A very, very long day. We must have covered close to 55km. The horses, for the first time since we left, seem a little tired. I still can’t believe how fit they are, much more than I am anyway. 

The highlight of the day was by far a morning stop at a temple. We had been riding for hours in the bush, in the shadow of a giant cement factory that seemed to follow us, no matter how far we went. 

The temple is located on a small hill, behind a giant banyan tree. A fleet of steps take you to a tiny chamber where the priests sit. There were another 5-6 people sitting there too. The moment we walked in the priest asked us where we were from and what we were doing here. It’s the first time I see a priest take such interest. He chatted with every single person who walked in, including a group of young boys. He asked them why they weren’t in school and warned them they would have to deal with him if he found out they were up to no good. 
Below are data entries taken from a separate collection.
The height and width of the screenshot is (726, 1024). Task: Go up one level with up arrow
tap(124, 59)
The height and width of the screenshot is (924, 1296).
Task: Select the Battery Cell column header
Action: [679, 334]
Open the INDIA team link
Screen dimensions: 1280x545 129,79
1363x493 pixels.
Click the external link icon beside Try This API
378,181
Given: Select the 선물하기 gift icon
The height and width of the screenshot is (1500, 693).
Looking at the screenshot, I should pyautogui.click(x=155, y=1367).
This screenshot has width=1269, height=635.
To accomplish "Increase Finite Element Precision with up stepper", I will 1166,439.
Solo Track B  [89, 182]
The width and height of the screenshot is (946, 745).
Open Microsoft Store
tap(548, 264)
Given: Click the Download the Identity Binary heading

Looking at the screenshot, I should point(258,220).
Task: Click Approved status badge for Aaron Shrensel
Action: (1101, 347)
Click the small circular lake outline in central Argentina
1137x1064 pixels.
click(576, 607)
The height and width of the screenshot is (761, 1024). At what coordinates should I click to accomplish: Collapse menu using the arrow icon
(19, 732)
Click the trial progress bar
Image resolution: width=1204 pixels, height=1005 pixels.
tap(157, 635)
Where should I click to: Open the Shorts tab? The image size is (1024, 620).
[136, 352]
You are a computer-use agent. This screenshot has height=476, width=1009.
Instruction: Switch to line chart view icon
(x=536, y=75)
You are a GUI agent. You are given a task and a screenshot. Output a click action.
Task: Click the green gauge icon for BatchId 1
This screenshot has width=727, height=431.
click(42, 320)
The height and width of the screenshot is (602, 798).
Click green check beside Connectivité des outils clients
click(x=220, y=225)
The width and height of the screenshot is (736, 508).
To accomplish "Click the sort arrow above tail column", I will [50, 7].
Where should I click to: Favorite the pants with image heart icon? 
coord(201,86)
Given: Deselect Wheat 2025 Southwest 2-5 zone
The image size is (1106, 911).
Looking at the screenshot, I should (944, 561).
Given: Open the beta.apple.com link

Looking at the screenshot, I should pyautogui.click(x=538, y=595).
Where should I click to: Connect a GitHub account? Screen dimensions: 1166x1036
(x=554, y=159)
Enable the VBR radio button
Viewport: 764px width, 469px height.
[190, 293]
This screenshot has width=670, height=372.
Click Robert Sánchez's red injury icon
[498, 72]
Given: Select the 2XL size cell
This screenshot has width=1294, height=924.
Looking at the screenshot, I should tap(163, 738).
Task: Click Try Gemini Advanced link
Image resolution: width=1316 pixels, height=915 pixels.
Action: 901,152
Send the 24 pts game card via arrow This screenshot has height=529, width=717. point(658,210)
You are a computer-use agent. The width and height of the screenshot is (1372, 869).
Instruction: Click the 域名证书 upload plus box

The priest and the old men smoked together and had some opium. Incidentally, I was told that opium is usually smuggled inside trucks of sugar cane that can cross state borders without too much hassle.

In the evening, we rode through a town a little bigger than the ones we usually go through. It wasn’t a very pleasant experience: a lot of honking from guys on bikes making some unpleasant comments. I missed the country side and the more friendly people. 

Fortunately, we camped in a harvested field a few kilometres from the town so we could enjoy some rest. Our last night camping before reaching Pushkar. 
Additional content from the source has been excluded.